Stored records
■ ■ ■ ■

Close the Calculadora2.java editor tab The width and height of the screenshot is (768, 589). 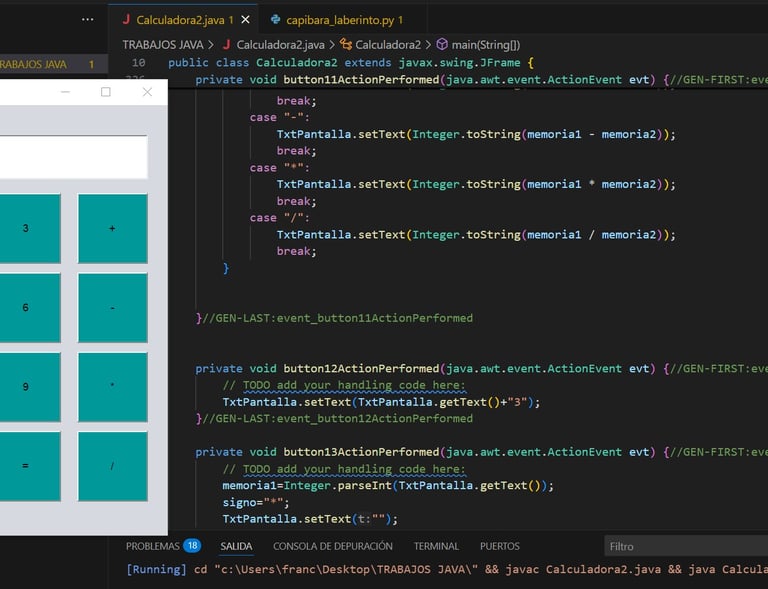[x=245, y=19]
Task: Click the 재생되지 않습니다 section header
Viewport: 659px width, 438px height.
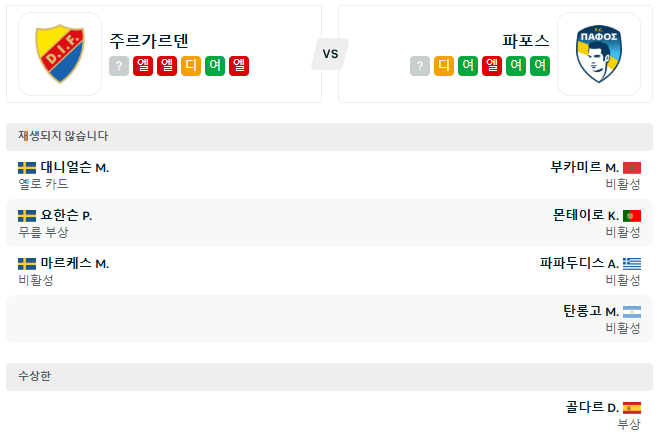Action: [63, 137]
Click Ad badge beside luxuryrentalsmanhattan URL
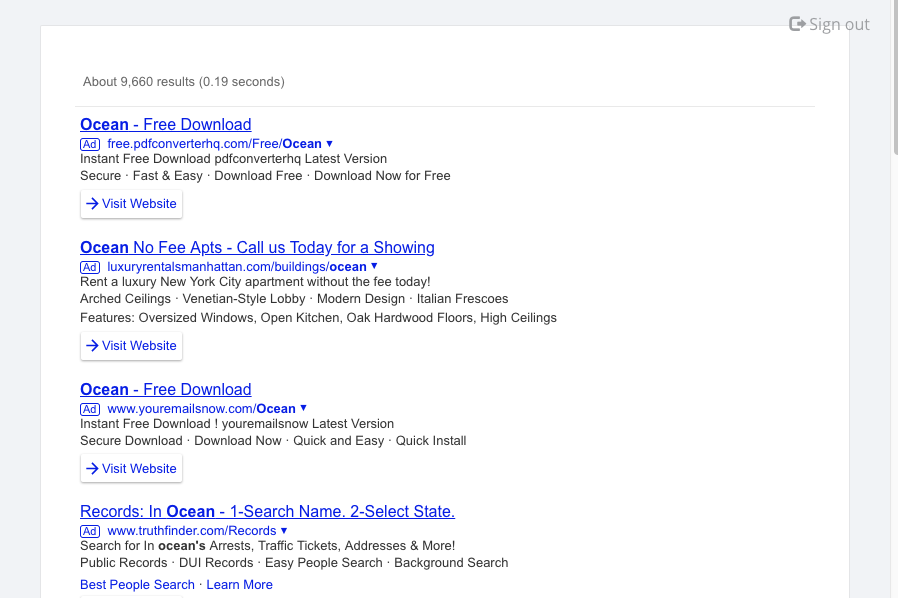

■ ■ ■ ■

__EXERCISE DETAILS__:
In the entries above, find every line with the word "Click" and list it.

__ANSWER SECTION__:
Task: Click the 재생되지 않습니다 section header
Click Ad badge beside luxuryrentalsmanhattan URL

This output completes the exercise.